Inordinately Long Start Up Time.
Just started Capture One Pro 7 and waited and waited for it to start. Eventually after about 5 minutes it started. What is going on? My machine is not slow in itself (i7 3820, P9X79 motherboard, 32 Gig RAM, HD5770 graphics, SSD disk for operating system and programmes, fast spinner for data, Win 8 64bit) but something is wrong ☹️ I can only put the blame on having a catalogue as the boot certainly got slower when I set up a catalogue of 30000+ pictures.
If this is the case I will have to go back to Lightroom (I am experimenting with using Capture One as a complete replacement for Adobe -they compromised my credit card and I am not happy with them).
Two questions
1) Is the catalogue to blame for slow starting.

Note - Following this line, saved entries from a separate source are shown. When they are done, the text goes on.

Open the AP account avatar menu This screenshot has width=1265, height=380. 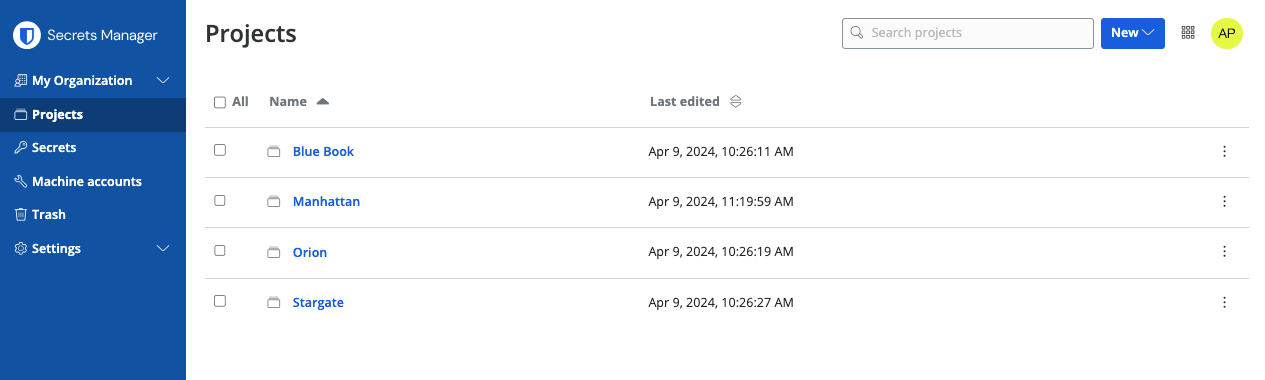click(x=1227, y=33)
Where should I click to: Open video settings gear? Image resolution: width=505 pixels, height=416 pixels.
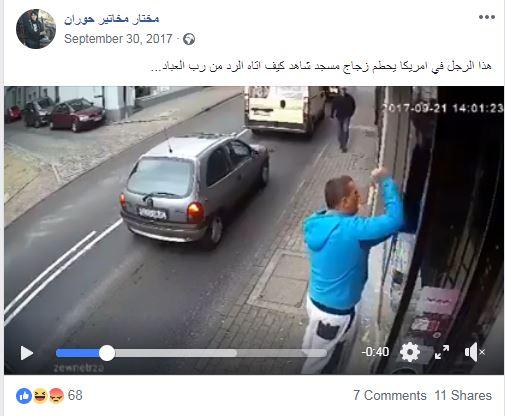pos(410,352)
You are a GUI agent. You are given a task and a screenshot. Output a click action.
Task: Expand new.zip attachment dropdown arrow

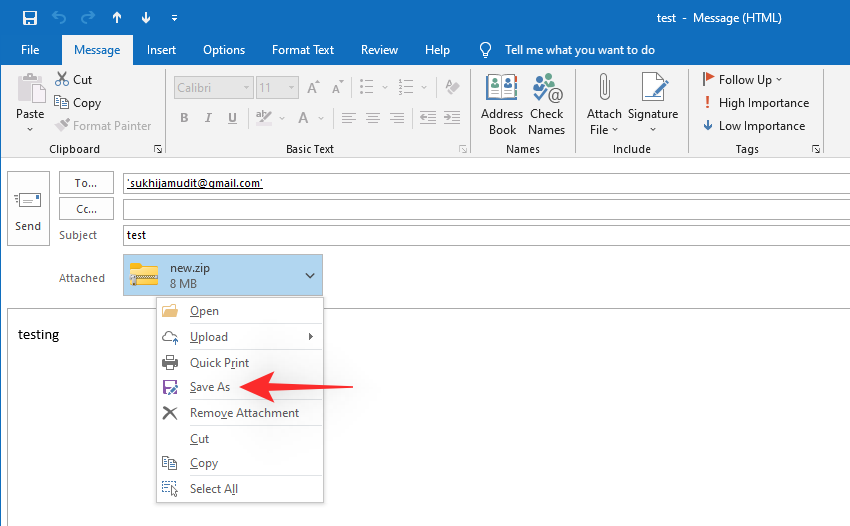[310, 276]
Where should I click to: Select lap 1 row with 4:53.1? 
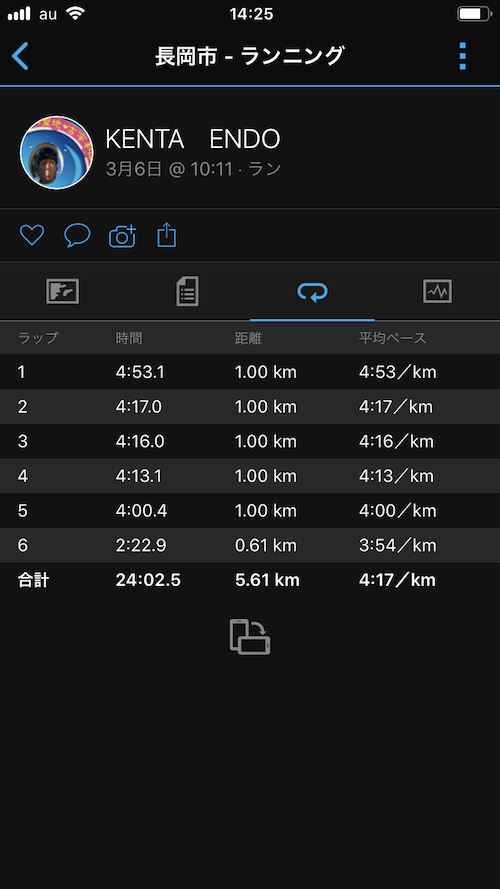click(250, 372)
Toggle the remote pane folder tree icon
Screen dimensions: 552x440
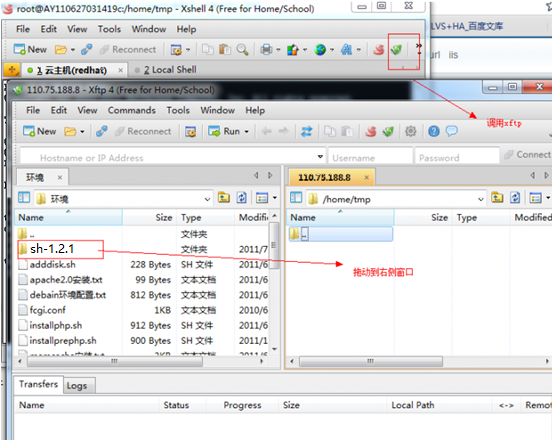tap(296, 198)
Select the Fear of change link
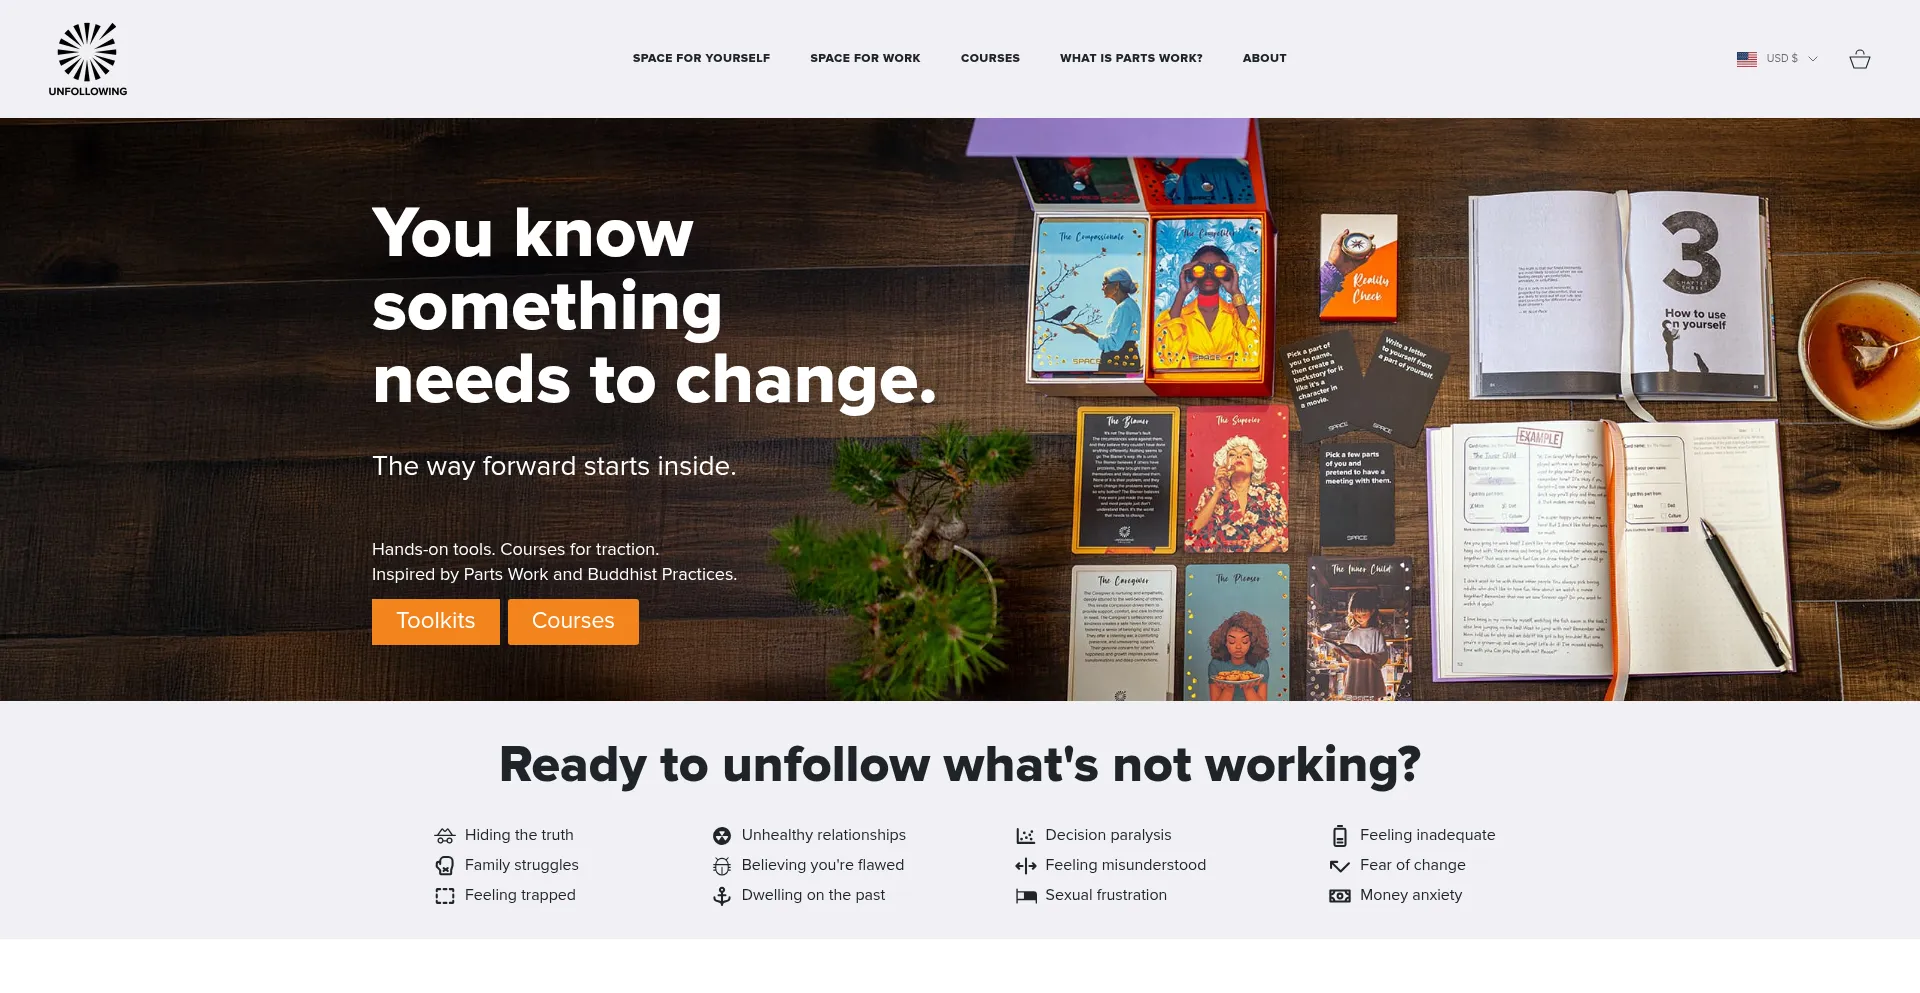This screenshot has height=993, width=1920. pos(1412,865)
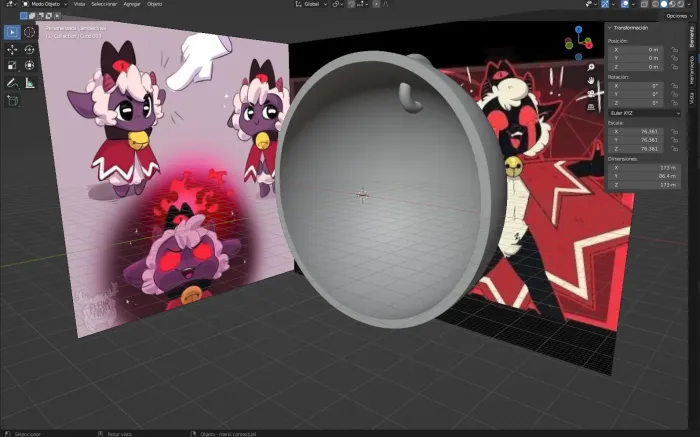Screen dimensions: 700x437
Task: Pick the Add Cube tool
Action: [x=12, y=101]
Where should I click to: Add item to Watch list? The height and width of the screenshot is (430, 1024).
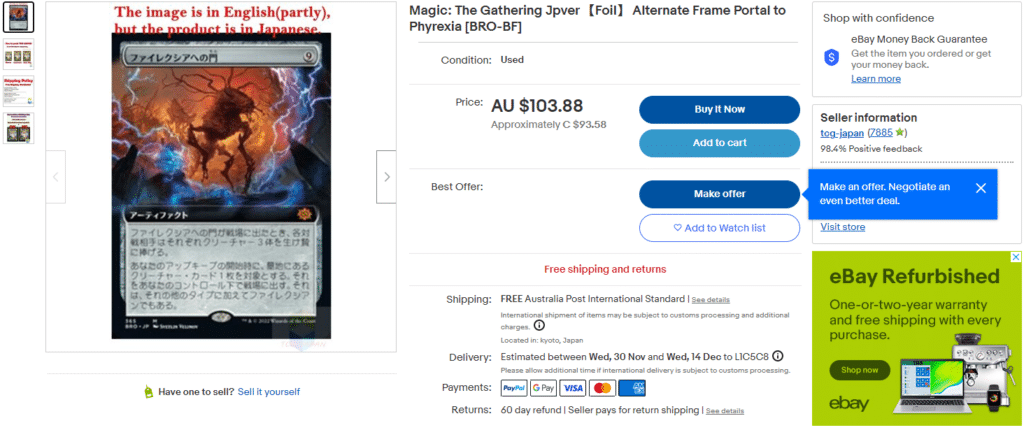point(719,228)
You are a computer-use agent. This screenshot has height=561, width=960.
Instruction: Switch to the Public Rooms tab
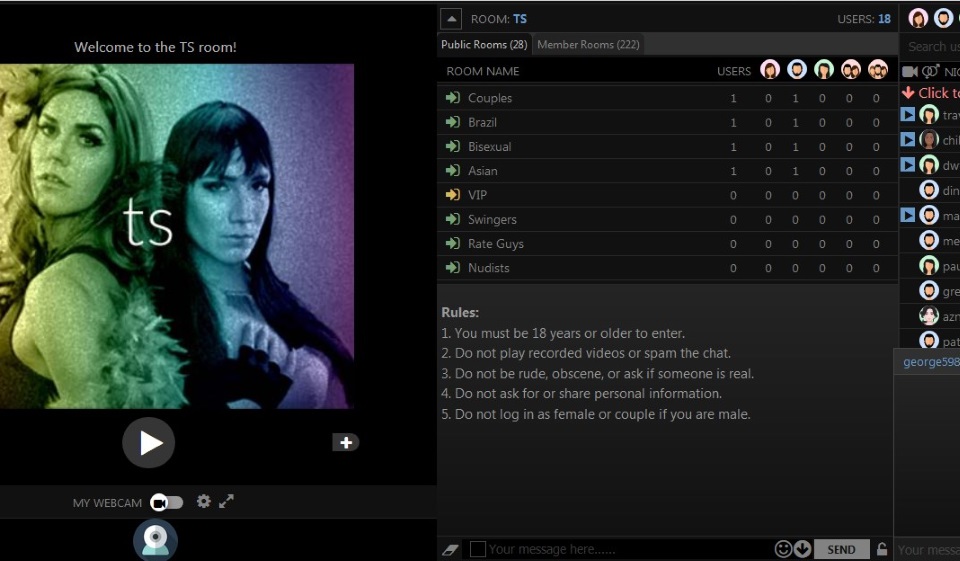[484, 44]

2) How do I remove it completely.
The behavior described above appears to only happen on the first start up of Capture One after the PC has been started from fully off. If you do not restart the computer subsequent starts of Capture One are very fast. I have no explanation for this behavior can anyone help?
If this is the case I will have to go back to Lightroom (I am experimenting with using Capture One as a complete replacement for Adobe -they compromised my credit card and I am not happy with them).
Two questions
1) Is the catalogue to blame for slow starting.
2) How do I remove it completely.
The behavior described above appears to only happen on the first start up of Capture One after the PC has been started from fully off. If you do not restart the computer subsequent starts of Capture One are very fast. I have no explanation for this behavior can anyone help?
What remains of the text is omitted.